# Separate $$[0, {\pi\over 2}]$$ into subintervals in which f(x) = sin 3x is increasing or decreasing.

## Solution :

We have, f(x) = sin 3x

$$\therefore$$   f'(x) = 3cos 3x

Now,  0 < x < $$pi\over 2$$   $$\implies$$  0 < 3x < $$3\pi\over 2$$

Since cosine function is positive in first quadrant and negative in the second and third quadrants. Therefore, we consider the following cases.

Case 1 : When 0 < 3x < $$\pi\over 2$$  i.e.  0 < x < $$\pi\over 6$$

In this case, we have

0 < 3x < $$\pi\over 2$$   $$\implies$$  cos 3x > 0

$$\implies$$  3 cos 3x > 0 $$\implies$$ f'(x) > 0

Thus, f'(x) > 0 for 0 < 3x < $$\pi\over 2$$  i.e.  0 < x < $$\pi\over 6$$

So, f(x) is increasing on $$(0, {\pi\over 6})$$.

=== RECORDED INFORMATION ===
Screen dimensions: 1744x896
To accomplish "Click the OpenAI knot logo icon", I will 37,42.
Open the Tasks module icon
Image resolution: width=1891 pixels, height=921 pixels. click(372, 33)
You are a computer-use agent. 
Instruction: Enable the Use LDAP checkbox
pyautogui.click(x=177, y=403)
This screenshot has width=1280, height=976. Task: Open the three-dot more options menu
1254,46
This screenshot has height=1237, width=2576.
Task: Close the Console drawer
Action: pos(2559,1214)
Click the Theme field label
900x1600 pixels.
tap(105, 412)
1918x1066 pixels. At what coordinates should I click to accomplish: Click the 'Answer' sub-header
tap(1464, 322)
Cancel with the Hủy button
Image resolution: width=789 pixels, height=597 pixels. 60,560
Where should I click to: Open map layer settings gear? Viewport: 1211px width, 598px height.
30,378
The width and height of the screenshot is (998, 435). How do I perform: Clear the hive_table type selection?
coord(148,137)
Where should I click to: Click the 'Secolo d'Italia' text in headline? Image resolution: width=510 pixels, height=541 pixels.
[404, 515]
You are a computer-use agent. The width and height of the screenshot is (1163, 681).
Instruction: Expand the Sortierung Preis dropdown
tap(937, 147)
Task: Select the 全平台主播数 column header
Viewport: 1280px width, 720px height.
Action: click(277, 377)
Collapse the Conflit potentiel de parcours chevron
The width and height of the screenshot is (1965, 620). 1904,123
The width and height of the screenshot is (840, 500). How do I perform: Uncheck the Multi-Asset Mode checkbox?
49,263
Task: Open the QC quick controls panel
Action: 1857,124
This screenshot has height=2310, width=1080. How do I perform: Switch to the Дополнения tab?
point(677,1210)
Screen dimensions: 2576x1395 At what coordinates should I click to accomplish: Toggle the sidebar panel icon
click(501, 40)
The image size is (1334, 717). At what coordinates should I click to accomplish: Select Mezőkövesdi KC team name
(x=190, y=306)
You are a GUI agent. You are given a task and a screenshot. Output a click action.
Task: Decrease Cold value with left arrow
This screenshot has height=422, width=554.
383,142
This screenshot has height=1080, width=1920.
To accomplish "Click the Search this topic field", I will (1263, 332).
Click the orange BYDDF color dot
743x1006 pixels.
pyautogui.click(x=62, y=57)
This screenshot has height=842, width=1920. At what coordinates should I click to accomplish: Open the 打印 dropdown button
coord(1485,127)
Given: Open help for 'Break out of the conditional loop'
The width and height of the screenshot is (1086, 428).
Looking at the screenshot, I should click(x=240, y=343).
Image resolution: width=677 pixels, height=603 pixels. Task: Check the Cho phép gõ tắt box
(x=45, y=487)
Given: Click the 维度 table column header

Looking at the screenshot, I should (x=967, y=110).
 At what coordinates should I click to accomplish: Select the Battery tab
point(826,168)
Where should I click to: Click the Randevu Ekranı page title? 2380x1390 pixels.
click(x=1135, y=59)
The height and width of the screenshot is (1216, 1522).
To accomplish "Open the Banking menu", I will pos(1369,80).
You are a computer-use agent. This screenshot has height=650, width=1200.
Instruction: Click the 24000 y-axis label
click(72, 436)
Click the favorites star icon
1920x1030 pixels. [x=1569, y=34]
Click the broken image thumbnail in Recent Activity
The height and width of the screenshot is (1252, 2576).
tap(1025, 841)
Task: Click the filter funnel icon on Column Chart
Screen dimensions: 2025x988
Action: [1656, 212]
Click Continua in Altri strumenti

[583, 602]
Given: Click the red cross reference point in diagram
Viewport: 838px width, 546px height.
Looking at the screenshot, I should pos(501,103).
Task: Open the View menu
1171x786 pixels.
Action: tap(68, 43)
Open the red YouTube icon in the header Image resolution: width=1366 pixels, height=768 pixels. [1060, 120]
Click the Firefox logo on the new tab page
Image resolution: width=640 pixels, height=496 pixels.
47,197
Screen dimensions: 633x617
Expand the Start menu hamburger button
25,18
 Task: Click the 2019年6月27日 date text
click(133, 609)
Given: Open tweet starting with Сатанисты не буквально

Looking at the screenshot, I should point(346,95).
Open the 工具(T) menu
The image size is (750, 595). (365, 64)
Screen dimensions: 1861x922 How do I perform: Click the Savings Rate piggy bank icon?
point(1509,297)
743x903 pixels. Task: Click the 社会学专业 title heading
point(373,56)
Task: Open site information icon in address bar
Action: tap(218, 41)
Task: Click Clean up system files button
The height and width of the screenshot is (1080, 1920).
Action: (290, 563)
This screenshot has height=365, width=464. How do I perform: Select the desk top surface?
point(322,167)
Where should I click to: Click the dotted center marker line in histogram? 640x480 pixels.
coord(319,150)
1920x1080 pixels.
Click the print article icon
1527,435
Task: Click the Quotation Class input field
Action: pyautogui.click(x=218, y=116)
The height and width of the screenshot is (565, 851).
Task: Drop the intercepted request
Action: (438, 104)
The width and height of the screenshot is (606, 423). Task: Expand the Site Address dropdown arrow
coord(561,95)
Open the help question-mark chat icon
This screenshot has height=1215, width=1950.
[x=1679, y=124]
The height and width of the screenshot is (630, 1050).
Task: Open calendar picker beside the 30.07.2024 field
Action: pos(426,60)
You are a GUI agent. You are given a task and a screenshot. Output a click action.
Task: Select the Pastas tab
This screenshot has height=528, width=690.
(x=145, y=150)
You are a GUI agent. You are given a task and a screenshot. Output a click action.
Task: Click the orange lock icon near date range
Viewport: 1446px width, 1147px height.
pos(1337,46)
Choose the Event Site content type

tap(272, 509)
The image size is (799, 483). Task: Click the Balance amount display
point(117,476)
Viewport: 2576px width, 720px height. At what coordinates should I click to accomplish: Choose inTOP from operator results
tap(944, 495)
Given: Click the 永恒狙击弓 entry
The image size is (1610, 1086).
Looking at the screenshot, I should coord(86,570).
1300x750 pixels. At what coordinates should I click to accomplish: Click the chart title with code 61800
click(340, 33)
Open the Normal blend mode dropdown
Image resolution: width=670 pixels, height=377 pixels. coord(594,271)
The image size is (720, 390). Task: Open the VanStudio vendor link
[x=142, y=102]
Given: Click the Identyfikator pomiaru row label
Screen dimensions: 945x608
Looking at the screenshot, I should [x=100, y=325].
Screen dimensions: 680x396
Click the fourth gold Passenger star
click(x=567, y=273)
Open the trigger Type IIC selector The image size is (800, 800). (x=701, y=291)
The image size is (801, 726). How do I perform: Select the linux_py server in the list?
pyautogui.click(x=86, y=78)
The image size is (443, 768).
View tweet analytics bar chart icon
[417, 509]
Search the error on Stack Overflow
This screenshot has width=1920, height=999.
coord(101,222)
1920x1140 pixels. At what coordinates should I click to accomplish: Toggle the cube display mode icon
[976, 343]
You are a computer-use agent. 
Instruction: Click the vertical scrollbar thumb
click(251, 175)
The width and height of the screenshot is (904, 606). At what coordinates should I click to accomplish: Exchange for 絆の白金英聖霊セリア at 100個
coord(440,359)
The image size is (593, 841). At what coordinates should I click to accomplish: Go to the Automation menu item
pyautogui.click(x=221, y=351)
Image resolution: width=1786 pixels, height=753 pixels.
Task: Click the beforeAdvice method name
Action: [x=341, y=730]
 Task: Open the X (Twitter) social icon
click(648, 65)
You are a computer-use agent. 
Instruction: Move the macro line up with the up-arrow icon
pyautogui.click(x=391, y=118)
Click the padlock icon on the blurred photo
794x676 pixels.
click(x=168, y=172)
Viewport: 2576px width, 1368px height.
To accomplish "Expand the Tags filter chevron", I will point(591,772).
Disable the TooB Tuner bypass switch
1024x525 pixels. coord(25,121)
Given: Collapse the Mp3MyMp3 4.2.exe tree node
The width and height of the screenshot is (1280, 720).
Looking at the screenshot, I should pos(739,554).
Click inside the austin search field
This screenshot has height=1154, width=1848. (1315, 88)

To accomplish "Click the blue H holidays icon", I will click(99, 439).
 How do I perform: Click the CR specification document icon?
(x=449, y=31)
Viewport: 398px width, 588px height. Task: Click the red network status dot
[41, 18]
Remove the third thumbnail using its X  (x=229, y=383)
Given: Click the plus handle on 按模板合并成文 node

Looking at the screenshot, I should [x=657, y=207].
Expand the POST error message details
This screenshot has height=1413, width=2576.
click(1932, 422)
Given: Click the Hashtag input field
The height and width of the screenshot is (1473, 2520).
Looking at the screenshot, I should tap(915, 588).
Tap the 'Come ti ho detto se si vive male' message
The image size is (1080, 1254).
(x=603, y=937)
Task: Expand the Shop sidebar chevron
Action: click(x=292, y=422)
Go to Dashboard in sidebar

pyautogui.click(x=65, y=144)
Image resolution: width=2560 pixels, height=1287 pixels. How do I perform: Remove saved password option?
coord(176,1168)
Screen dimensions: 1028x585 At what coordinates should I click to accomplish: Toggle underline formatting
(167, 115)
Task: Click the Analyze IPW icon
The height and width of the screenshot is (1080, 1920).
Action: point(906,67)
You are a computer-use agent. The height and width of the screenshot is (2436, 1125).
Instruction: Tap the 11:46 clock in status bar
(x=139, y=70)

=== AIM 1 ===
Return the stretch of the sin 3x solution from "We have, f(x)" through "the following cases.", copied word for word.
=== AIM 2 ===
In the sin 3x solution, what derivative is given for f(x)?

=== EXERCISE SOLUTION 1 ===
We have, f(x) = sin 3x

$$\therefore$$   f'(x) = 3cos 3x

Now,  0 < x < $$pi\over 2$$   $$\implies$$  0 < 3x < $$3\pi\over 2$$

Since cosine function is positive in first quadrant and negative in the second and third quadrants. Therefore, we consider the following cases.

=== EXERCISE SOLUTION 2 ===
f'(x) = 3cos 3x